One of the more daunting tasks of adulthood, to which college is meant to acclimate us, is the job hunt. A lot of students choose to pursue internships during their college career–and for good reason, an internship is great field experience even if it’s not required for your major–but that process can be daunting. There are a lot of things to know to prepare for finding and applying to positions, and not everyone has someone to teach them. I’ve jumped through the hoops and had my stumbles, so hopefully, I can help with some professional fundamentals.

My topic today is the Letter of Recommendation.
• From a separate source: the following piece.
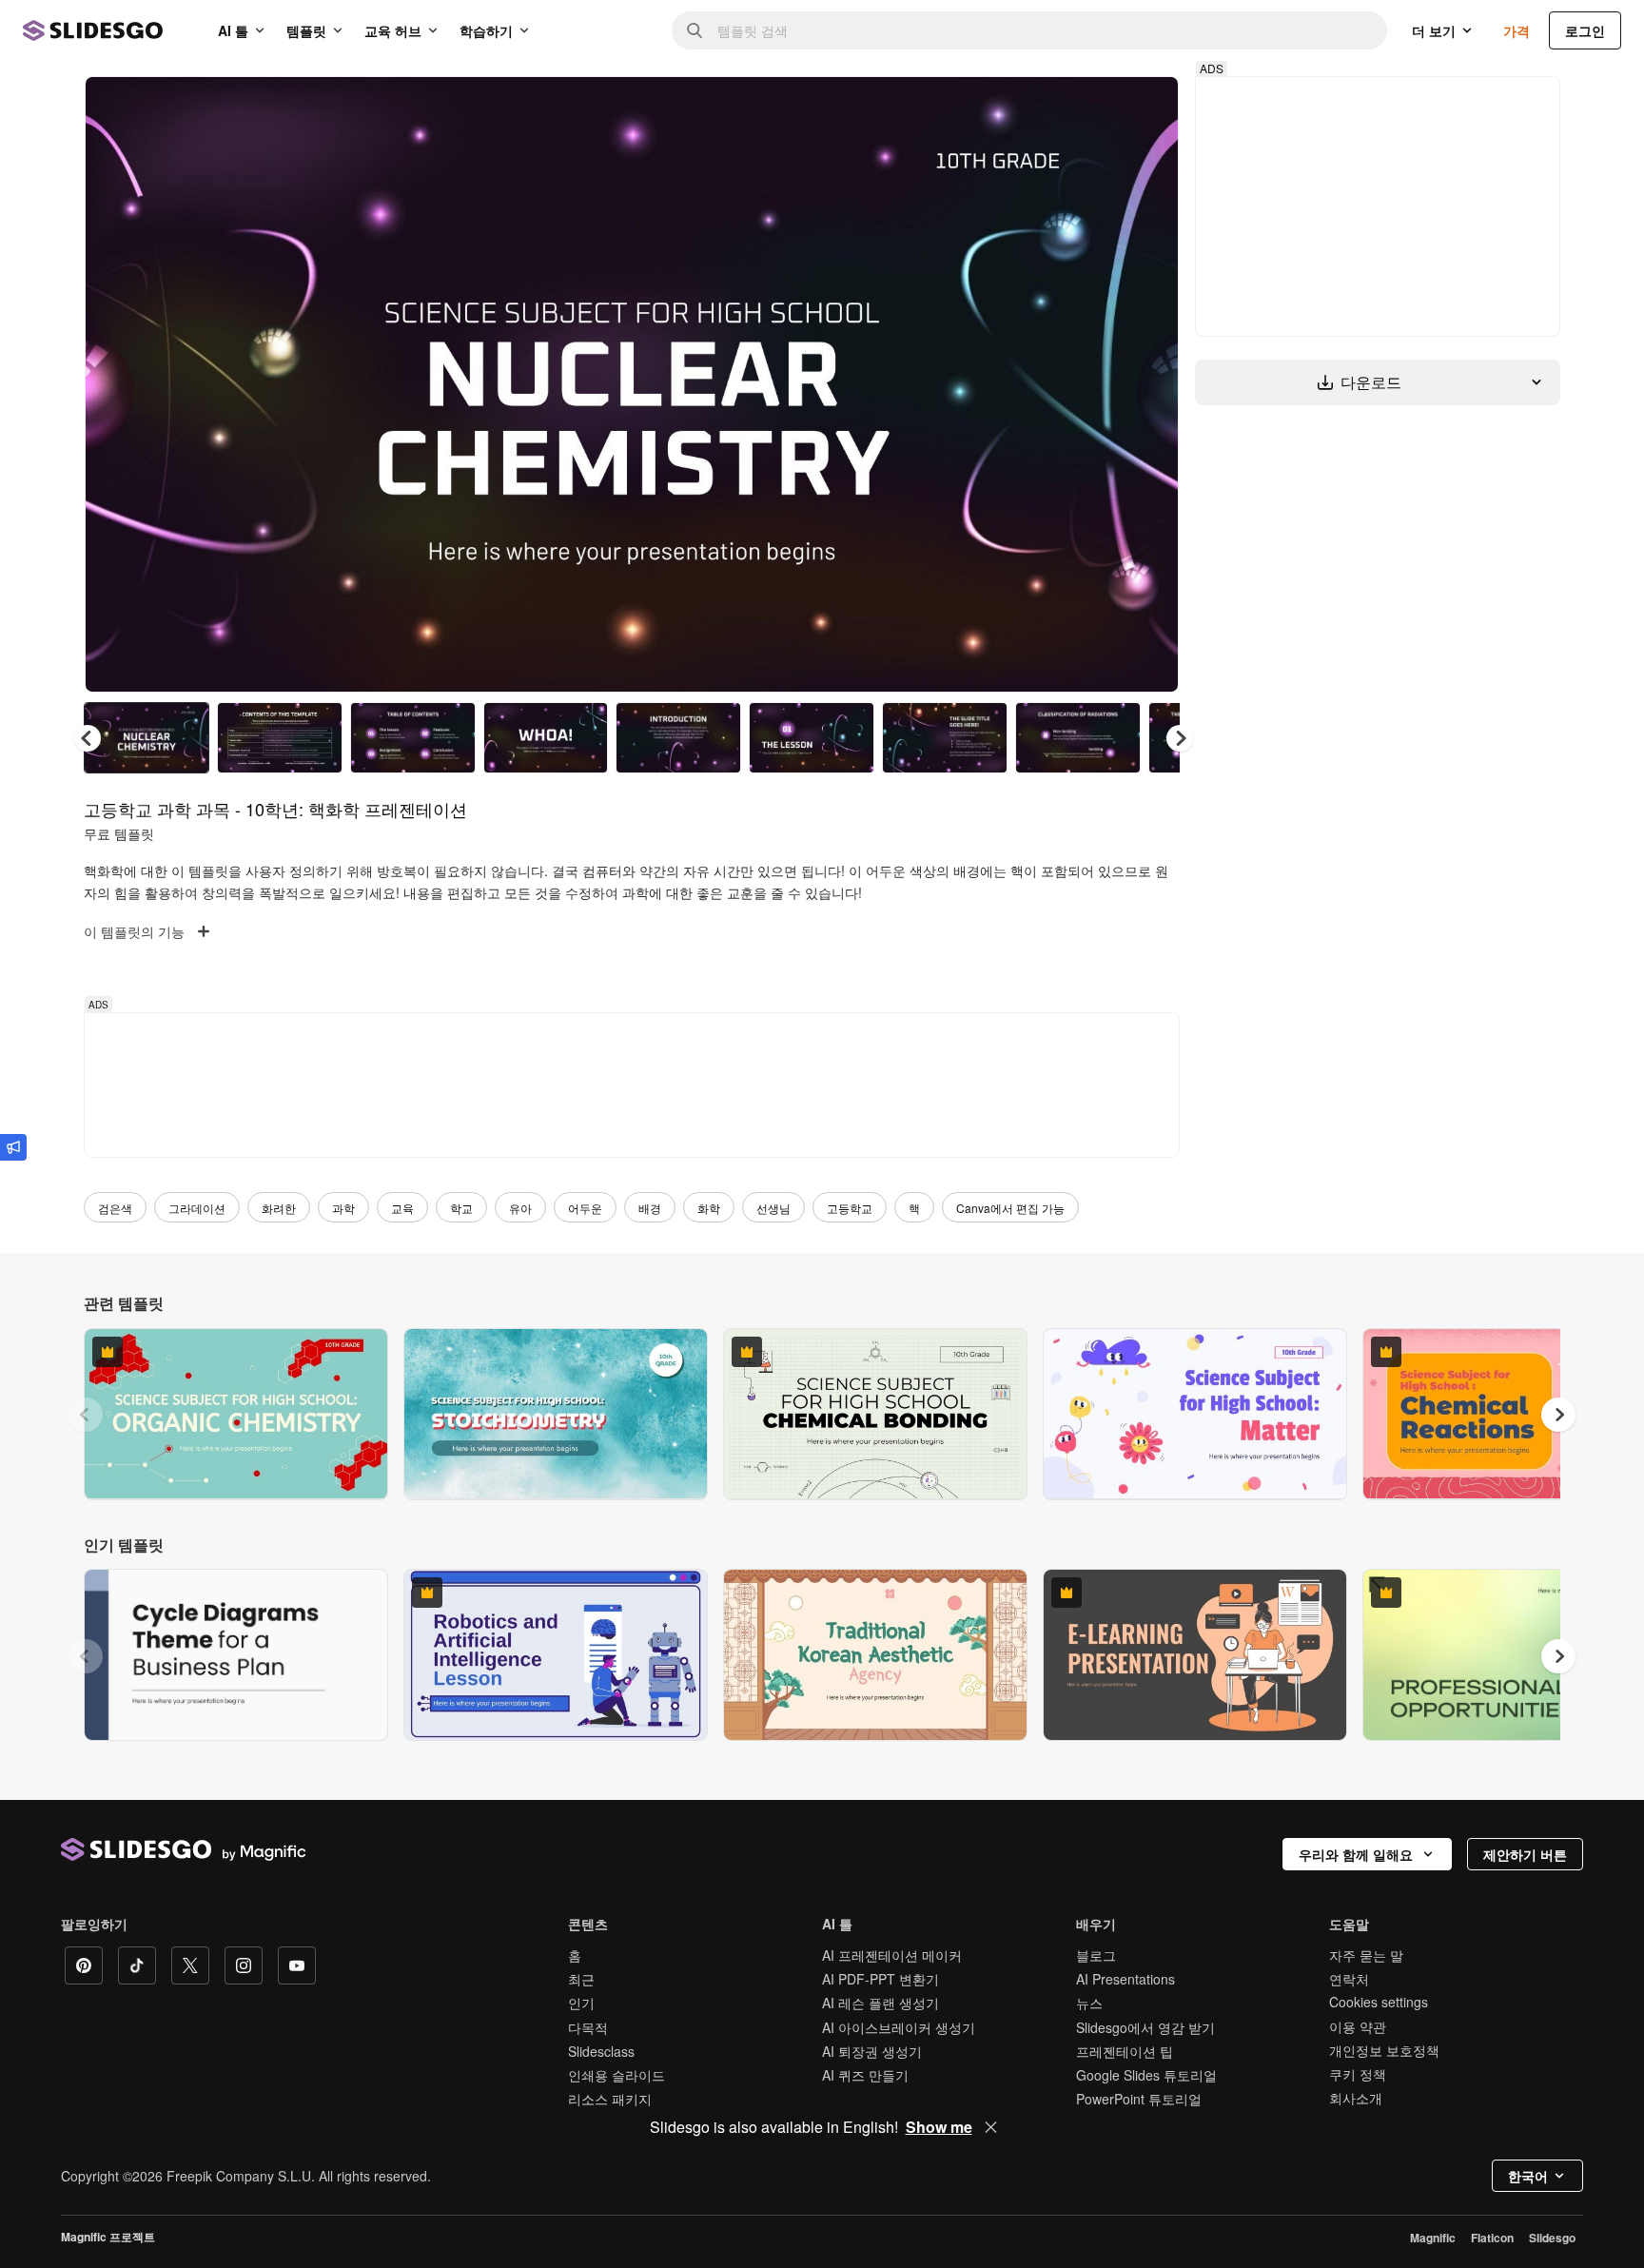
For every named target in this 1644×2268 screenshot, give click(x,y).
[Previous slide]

Chances are that you’ve asked for at least one letter of recommendation in the past, as part of your college application. Letters of recommendation display to a potential employer or advisor that you have a good reputation, you leave an impression on your colleagues, and that you apply yourself across a variety of disciplines. It’s important, then, that you take the right steps to thoughtfully and respectfully ask for a letter of recommendation so that you can display the values reflected in your recommendation!

Be Sensitive of Deadlines

When asking for a letter of recommendation, always ask AT LEAST two weeks in advance of the application deadline. Your recommender is a busy person and is probably writing several recommendations in addition to yours. Give them the time necessary to think about and write a good letter. Don’t be afraid to (politely!) check in with them as the deadline approaches.

Figure Out Who to Ask

There are plenty of people you could ask for a letter of recommendation just at DePaul alone. Professors make great recommenders, especially if you feel like you have had an especially good rapport with them in class. The best letters of recommendation are personal and specific, so a stronger relationship will naturally produce a stronger letter. It’s also important to consider the program that you’re applying for–if you’re applying to a study abroad program, consider asking your foreign language professor who can speak to a relevant set of skills. If you’ve had past supervisors at a job or internship, they can also give recommendations on your value as a team member and employee. Variety is important, too!

Actually Asking

Most professors will be happy to write you a letter of recommendation (assuming you’ve given them enough time!), but you should nonetheless approach the question with politeness and respect. This is a service the recommender is doing for you, after all!

  • A “please” and “thank you” will get you far in life. Always be courteous in your request. If you’re asking through email, begin your message with a formal salutation and end with a closing. Thank the recommender for their time and ask if there’s anything you can do for them.
    • Thank the recommender throughout the process. Thank them for their consideration and thank them after you have submitted the application. Time is valuable!
  • It never hurts to give some information about yourself and why you’re asking this specific person for a recommendation, especially if this is a professor you have had in the past. Emphasize why you think this person could give a good reflection of your character and skills.
    • Attach your resumé to your request!
  • Additionally, give the recommender information about the application. What is the employer or recruiter looking for? What are the responsibilities? This helps the recommender tailor a letter that fits the specific position.
  • If there’s an external service or recipient to whom the letter needs to be sent, give that information to the recommender as well. Different applications have different rules for submitting.

Keep Them in the Loop

Keep your recommender(s) in the loop throughout the application process. If you do get the position, that’s a great thing to share with anyone who wrote you a letter of recommendation! Professionalism is often about how we conduct ourselves and the relationships we form with other people. Showing others respect is a sign of maturity and emotional intelligence, both of which are important to the future of your career!

I hope that these are some helpful tips to get you started on asking for letters of recommendation. The most crucial thing to keep in mind really is courtesy. Remember that this is a request and that any recommender is choosing to help you out. Best of luck in your pursuits!